Written problem. Format the entire listing below as a numbered list, one item per line, and skip any blank lines.

Input material start

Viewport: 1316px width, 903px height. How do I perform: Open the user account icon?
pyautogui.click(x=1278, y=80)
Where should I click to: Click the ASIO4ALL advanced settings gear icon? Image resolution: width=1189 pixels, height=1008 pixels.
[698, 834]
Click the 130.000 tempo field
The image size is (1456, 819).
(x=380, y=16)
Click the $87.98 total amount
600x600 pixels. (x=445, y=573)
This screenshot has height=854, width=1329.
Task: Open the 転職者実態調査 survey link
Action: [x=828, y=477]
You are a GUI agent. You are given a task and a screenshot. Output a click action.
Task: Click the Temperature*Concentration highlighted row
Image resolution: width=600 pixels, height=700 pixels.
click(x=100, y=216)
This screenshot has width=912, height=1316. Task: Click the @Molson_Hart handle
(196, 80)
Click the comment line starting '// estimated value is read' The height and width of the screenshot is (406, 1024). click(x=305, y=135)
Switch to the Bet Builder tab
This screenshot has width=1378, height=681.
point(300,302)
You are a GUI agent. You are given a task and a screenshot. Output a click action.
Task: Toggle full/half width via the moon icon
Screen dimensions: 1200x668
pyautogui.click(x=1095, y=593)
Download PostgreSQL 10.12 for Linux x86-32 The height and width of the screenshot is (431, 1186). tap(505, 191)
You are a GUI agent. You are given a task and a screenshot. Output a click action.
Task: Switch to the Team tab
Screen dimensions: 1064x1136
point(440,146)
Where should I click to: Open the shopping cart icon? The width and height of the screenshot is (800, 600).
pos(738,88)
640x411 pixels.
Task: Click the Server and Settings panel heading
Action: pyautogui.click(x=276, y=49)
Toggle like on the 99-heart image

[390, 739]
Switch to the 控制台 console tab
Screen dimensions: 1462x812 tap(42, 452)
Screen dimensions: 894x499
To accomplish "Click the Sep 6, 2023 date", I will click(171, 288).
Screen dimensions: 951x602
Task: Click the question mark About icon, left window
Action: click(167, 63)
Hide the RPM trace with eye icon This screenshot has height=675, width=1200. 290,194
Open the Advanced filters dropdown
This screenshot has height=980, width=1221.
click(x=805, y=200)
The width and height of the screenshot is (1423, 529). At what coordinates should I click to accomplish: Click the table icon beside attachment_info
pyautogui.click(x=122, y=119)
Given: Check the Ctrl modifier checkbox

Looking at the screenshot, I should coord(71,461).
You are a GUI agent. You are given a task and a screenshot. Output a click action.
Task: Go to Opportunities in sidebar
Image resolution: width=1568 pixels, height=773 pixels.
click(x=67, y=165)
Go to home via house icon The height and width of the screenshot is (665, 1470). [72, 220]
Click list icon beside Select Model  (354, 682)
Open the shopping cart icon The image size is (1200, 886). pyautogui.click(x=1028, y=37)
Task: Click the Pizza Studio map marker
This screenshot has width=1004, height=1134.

Input material end

Output below.
1. Viewport: 1316px width, 903px height. How do I perform: Open the user account icon?
2. pyautogui.click(x=1278, y=80)
3. Where should I click to: Click the ASIO4ALL advanced settings gear icon? Image resolution: width=1189 pixels, height=1008 pixels.
4. [698, 834]
5. Click the 130.000 tempo field
6. The image size is (1456, 819).
7. (x=380, y=16)
8. Click the $87.98 total amount
9. 600x600 pixels. (x=445, y=573)
10. This screenshot has height=854, width=1329.
11. Task: Open the 転職者実態調査 survey link
12. Action: [x=828, y=477]
13. You are a GUI agent. You are given a task and a screenshot. Output a click action.
14. Task: Click the Temperature*Concentration highlighted row
15. Image resolution: width=600 pixels, height=700 pixels.
16. click(x=100, y=216)
17. This screenshot has width=912, height=1316. Task: Click the @Molson_Hart handle
18. (196, 80)
19. Click the comment line starting '// estimated value is read' The height and width of the screenshot is (406, 1024). click(x=305, y=135)
20. Switch to the Bet Builder tab
21. This screenshot has width=1378, height=681.
22. point(300,302)
23. You are a GUI agent. You are given a task and a screenshot. Output a click action.
24. Task: Toggle full/half width via the moon icon
25. Screen dimensions: 1200x668
26. pyautogui.click(x=1095, y=593)
27. Download PostgreSQL 10.12 for Linux x86-32 The height and width of the screenshot is (431, 1186). tap(505, 191)
28. You are a GUI agent. You are given a task and a screenshot. Output a click action.
29. Task: Switch to the Team tab
30. Screen dimensions: 1064x1136
31. point(440,146)
32. Where should I click to: Open the shopping cart icon? The width and height of the screenshot is (800, 600).
33. pos(738,88)
34. 640x411 pixels.
35. Task: Click the Server and Settings panel heading
36. Action: pyautogui.click(x=276, y=49)
37. Toggle like on the 99-heart image
38. [390, 739]
39. Switch to the 控制台 console tab
40. Screen dimensions: 1462x812 tap(42, 452)
41. Screen dimensions: 894x499
42. To accomplish "Click the Sep 6, 2023 date", I will click(171, 288).
43. Screen dimensions: 951x602
44. Task: Click the question mark About icon, left window
45. Action: click(167, 63)
46. Hide the RPM trace with eye icon This screenshot has height=675, width=1200. 290,194
47. Open the Advanced filters dropdown
48. This screenshot has height=980, width=1221.
49. click(x=805, y=200)
50. The width and height of the screenshot is (1423, 529). At what coordinates should I click to accomplish: Click the table icon beside attachment_info
51. pyautogui.click(x=122, y=119)
52. Given: Check the Ctrl modifier checkbox
53. Looking at the screenshot, I should coord(71,461).
54. You are a GUI agent. You are given a task and a screenshot. Output a click action.
55. Task: Go to Opportunities in sidebar
56. Image resolution: width=1568 pixels, height=773 pixels.
57. click(x=67, y=165)
58. Go to home via house icon The height and width of the screenshot is (665, 1470). [72, 220]
59. Click list icon beside Select Model  (354, 682)
60. Open the shopping cart icon The image size is (1200, 886). pyautogui.click(x=1028, y=37)
61. Task: Click the Pizza Studio map marker
62. This screenshot has width=1004, height=1134.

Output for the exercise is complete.